Kash Heed

Kash Heed B.C. minister of public safety and solicitor general

Kash Heed

B.C. minister of public safety and solicitor general

When I first joined the Vancouver Police Department in 1979, there were very, very few visible minorities in the department. It wasn’t an easy time to crack an organization that had been predominantly Anglo-Saxon male for a period of time. I remember my mother telling me that it wasn’t going to be easy. As a matter of fact, she was dead against me going into policing. But she let me try it, and she told me, “Don’t try to be popular; just keep doing the right thing.”

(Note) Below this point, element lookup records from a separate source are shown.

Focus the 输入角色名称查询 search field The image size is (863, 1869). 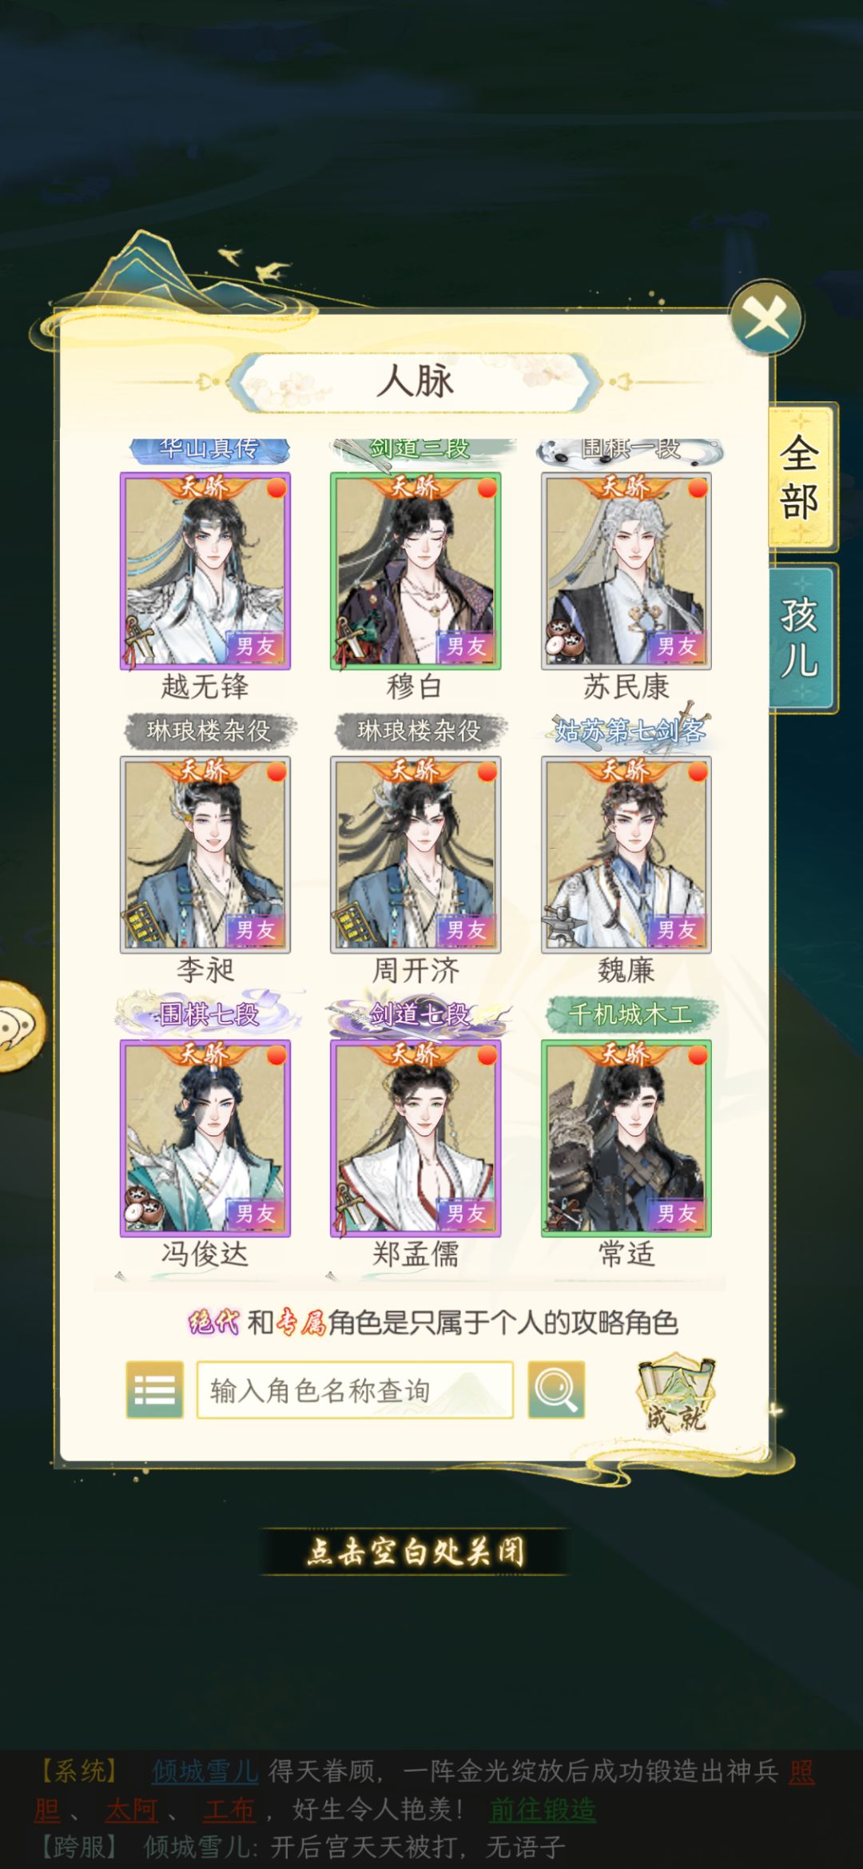(355, 1390)
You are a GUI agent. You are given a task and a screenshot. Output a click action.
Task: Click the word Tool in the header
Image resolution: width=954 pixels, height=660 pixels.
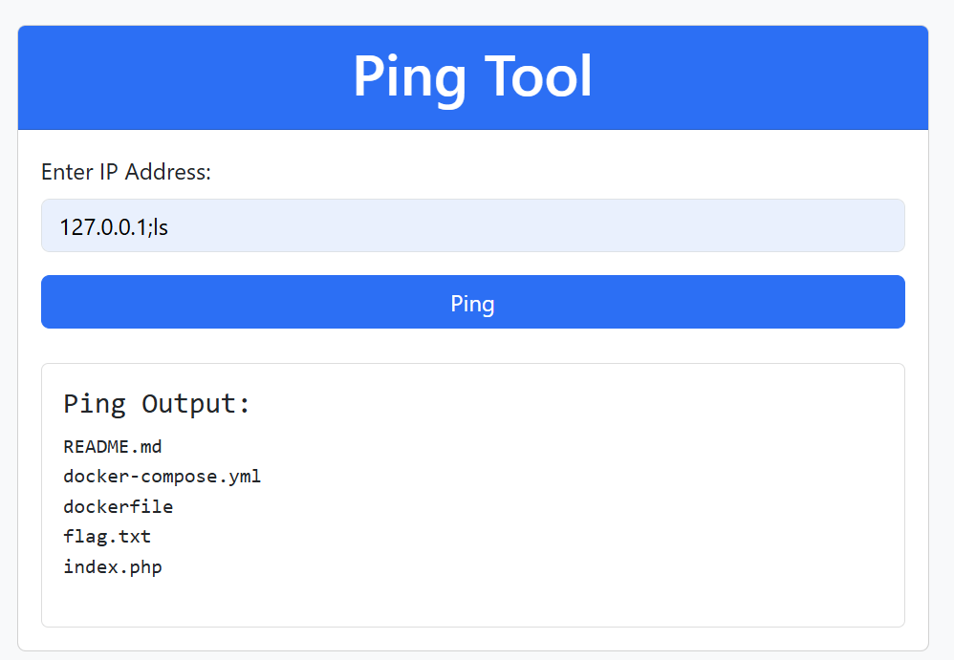(x=538, y=76)
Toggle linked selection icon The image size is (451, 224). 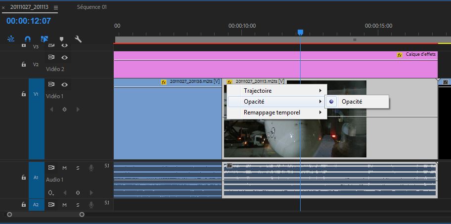(x=45, y=39)
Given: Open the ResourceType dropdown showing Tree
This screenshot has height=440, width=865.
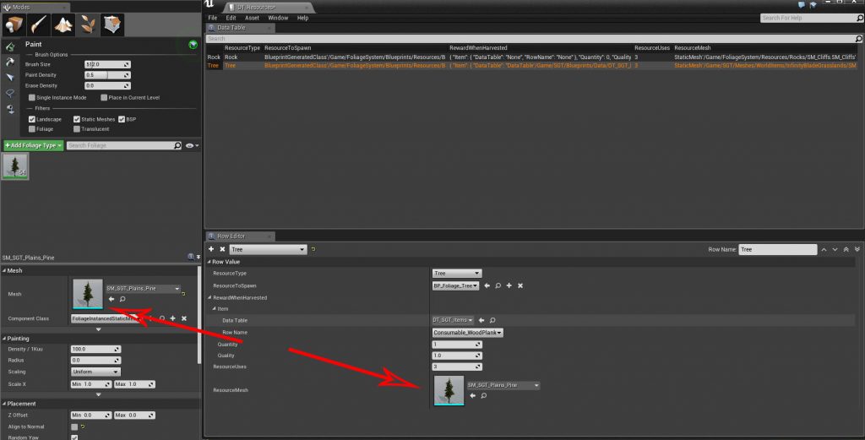Looking at the screenshot, I should click(456, 274).
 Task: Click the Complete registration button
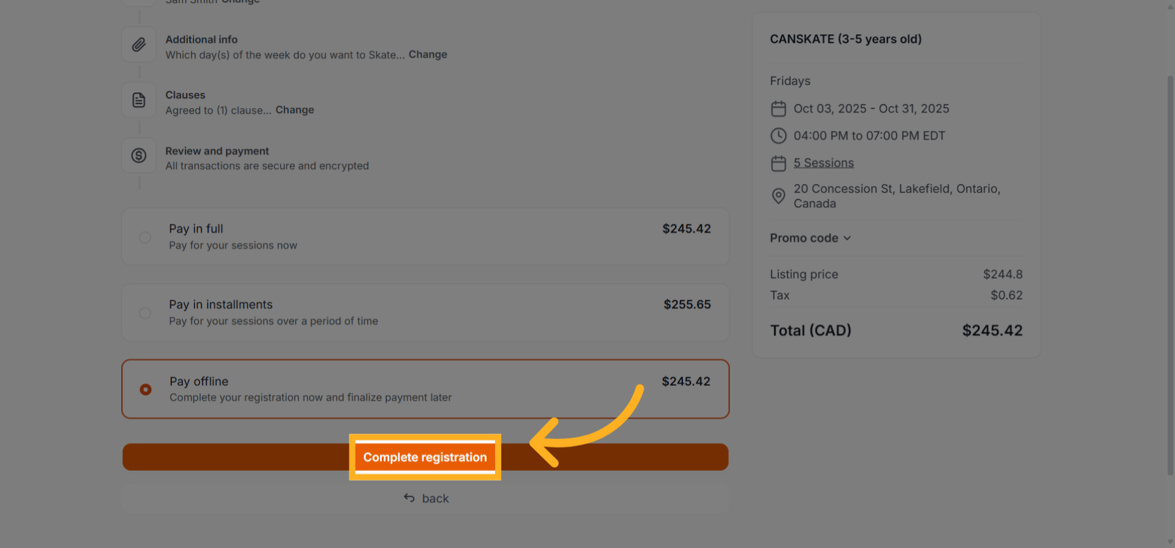tap(425, 457)
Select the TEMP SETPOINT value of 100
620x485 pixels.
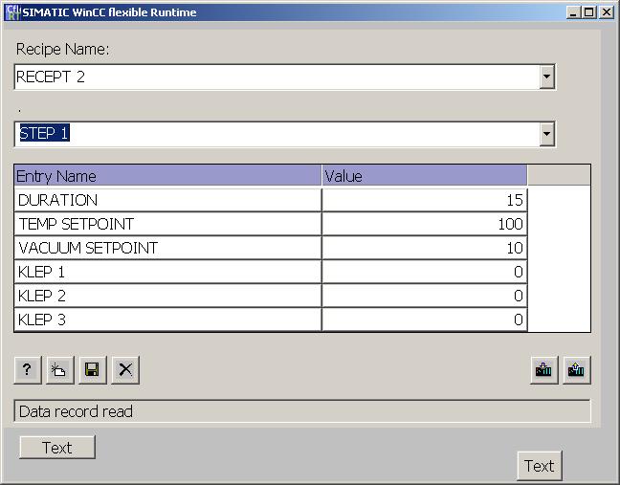pyautogui.click(x=424, y=224)
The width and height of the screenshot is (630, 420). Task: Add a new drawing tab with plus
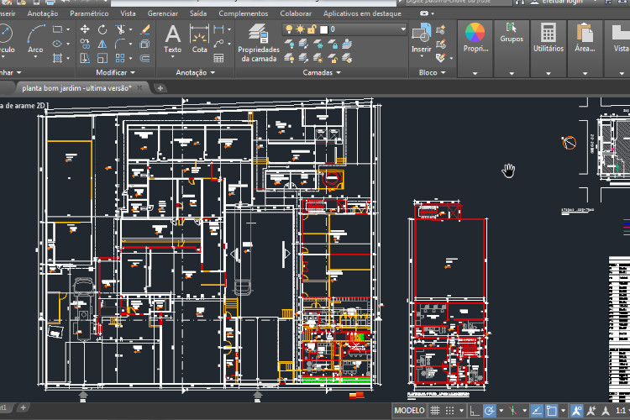pos(160,88)
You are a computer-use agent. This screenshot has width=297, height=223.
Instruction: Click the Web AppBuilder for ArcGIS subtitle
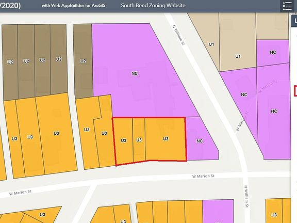click(x=74, y=5)
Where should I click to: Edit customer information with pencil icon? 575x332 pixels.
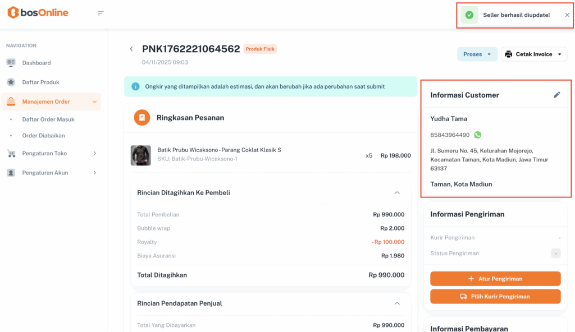coord(556,95)
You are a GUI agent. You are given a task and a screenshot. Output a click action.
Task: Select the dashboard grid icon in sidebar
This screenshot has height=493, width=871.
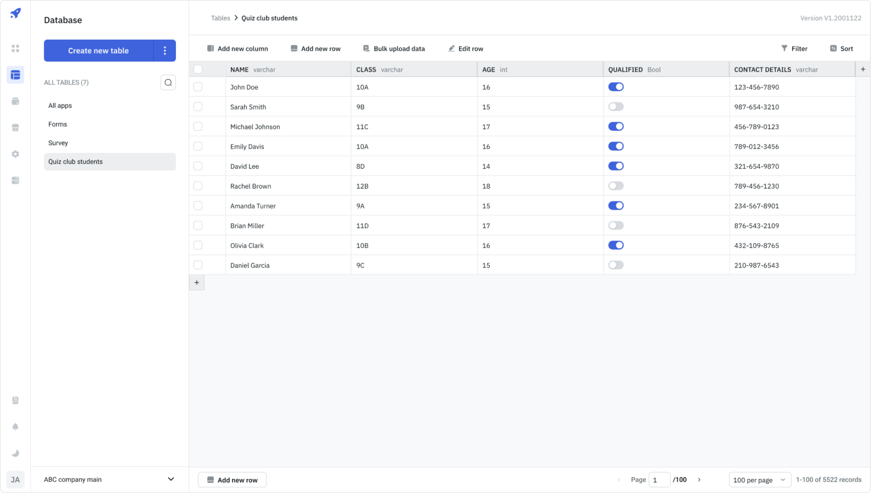point(15,48)
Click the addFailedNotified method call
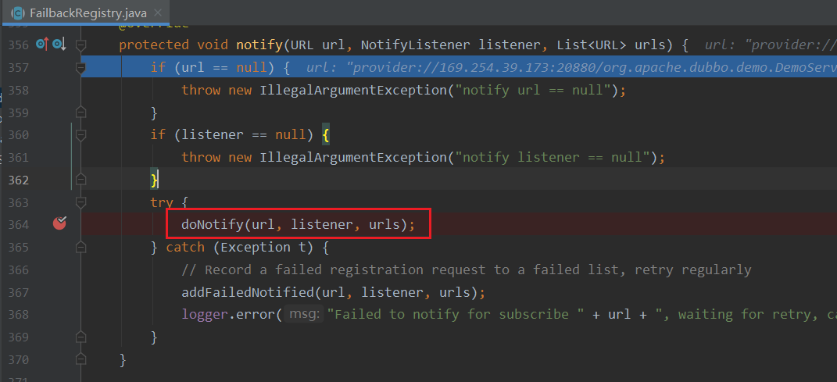This screenshot has height=382, width=837. pos(238,292)
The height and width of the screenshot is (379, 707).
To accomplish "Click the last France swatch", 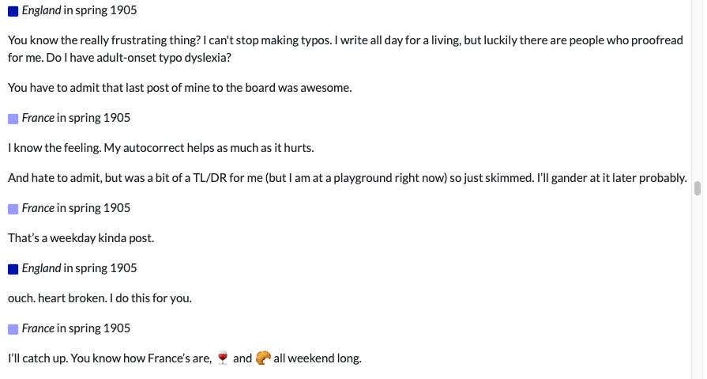I will coord(13,329).
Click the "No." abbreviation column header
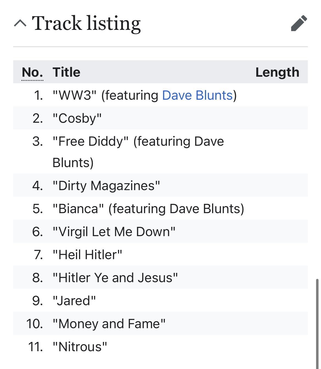Viewport: 321px width, 369px height. pos(32,72)
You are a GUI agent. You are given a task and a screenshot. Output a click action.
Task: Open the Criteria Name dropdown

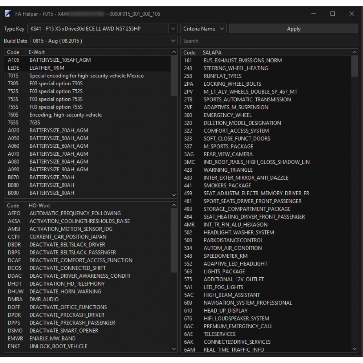(x=204, y=29)
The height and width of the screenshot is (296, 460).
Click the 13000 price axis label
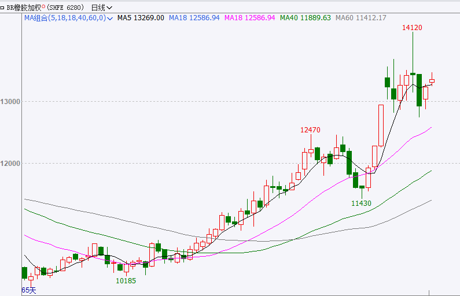tap(10, 102)
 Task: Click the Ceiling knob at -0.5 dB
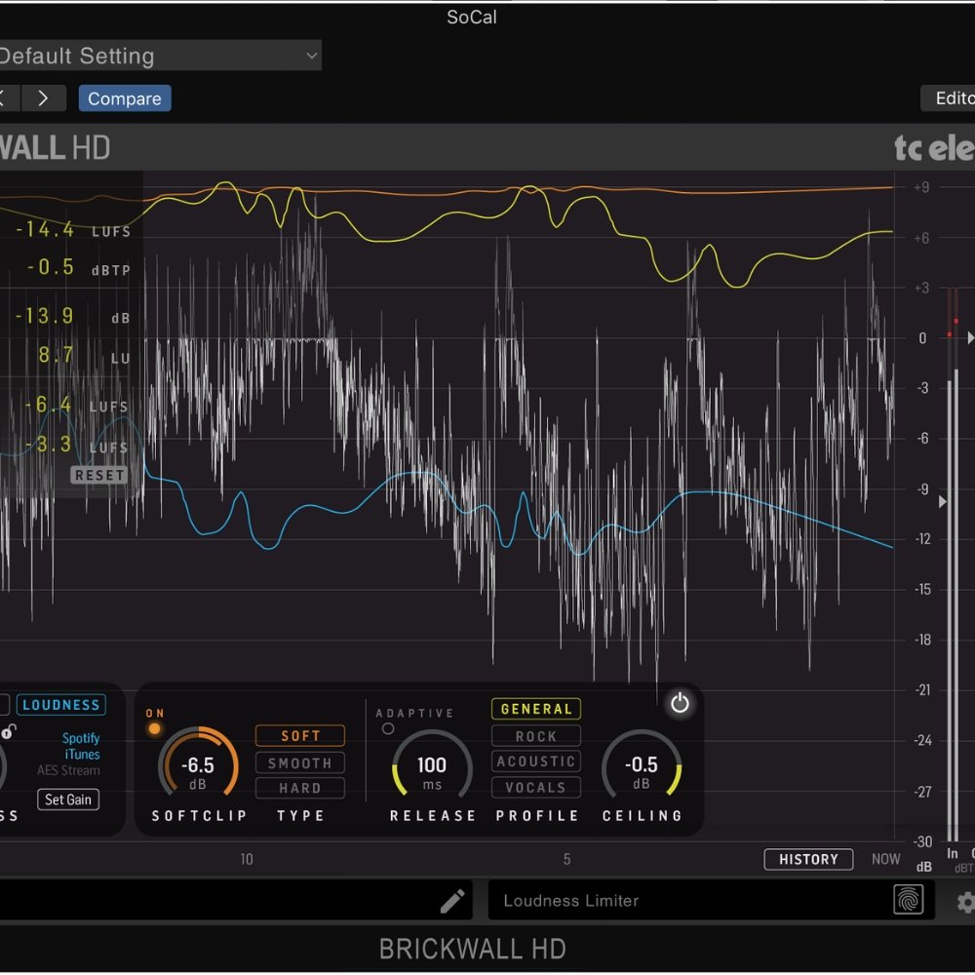coord(641,766)
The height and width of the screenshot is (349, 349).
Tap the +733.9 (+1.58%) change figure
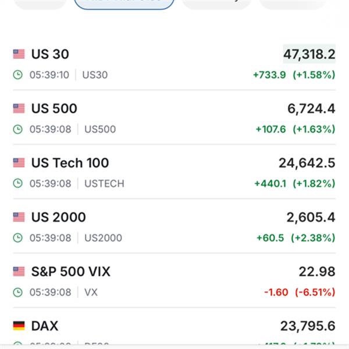pos(294,74)
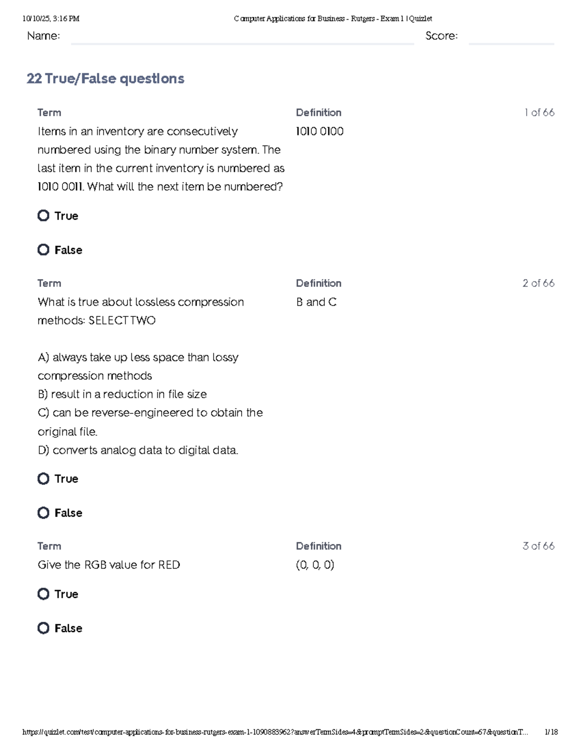
Task: Choose True for the RGB RED question
Action: 44,594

At the outset of my policing career it was tough, but I was able to go to her for encouragement. I managed to make it through the ranks of the VPD in a short period of time, and then I moved on to West Vancouver in June 2007. My mother had left us by that time, but I thought of her when I had to make some significant changes in the department that were not popular.

She was probably the most influential person in my life. She was very strong-willed. She left my father when I was only 11 years old, and she basically raised the four children on her own. In our culture, that’s a very rare thing to happen.

I often wonder now what she would have said to me if I could have told her I was entering the world of politics. I’m sure she would have had some sound advice, which would not have strayed very far from her original guidance of simply doing the right things, not the popular things.